Factory output growth slows in June
MANILA, Philippines - Increased production of construction-related and export products enabled the domestic manufacturing sector to sustain growth in June, although at a slower pace than last year, the National Economic and Development Authority (NEDA) said.
Factory output in terms of volume grew 8.1 percent in June, slower than the 9.8 percent growth in June 2016. In terms of value, manufacturing output likewise grew at a slower pace of 5.1 percent in June, down from 9.8 percent in the comparative period last year.
Output growth was driven by increased production of goods for construction (basic metals, fabricated metal products, and non-metallic mineral products), exports (leather products and footwear), food, transport equipment and petroleum products.
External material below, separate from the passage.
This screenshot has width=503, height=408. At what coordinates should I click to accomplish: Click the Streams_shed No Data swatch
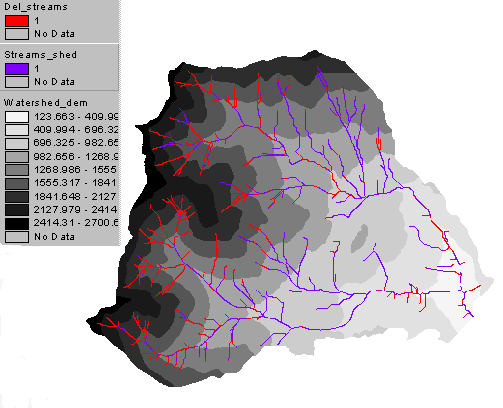[x=17, y=82]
In the first six months of 2017, the manufacturing sector grew an average 10 percent, higher than the nine percent average growth last year due to sustained domestic and external demand.
NEDA said growth was backed by increased production of food, basic metals, transport equipment, fabricated metal products, non-metallic mineral products, and export-oriented products.
Socioeconomic Planning Secretary Ernesto Pernia said growth in the manufacturing sector is expected to be sustained in the second semester because of good indicators for consumption.
“Looking ahead, the outlook for the manufacturing sector remains optimistic on the back of favorable domestic conditions such as stable inflation rate, robust economic demand, increased investments and business confidence,” he said.
He cautioned, however, against domestic and internal risks to the sector’s growth which include disturbances to business activities during the rainy season, planned interest rate hikes in the US and inward-looking trade policies of major economies.
To sustain growth, Pernia emphasized the need to expand production capacity and to encourage the entry of new firms to stabilize the prices of goods.
“For this, the government is doing its part in terms of infrastructure investments and streamlining government procedures to reduce the cost of doing business in the Philippines,” he said.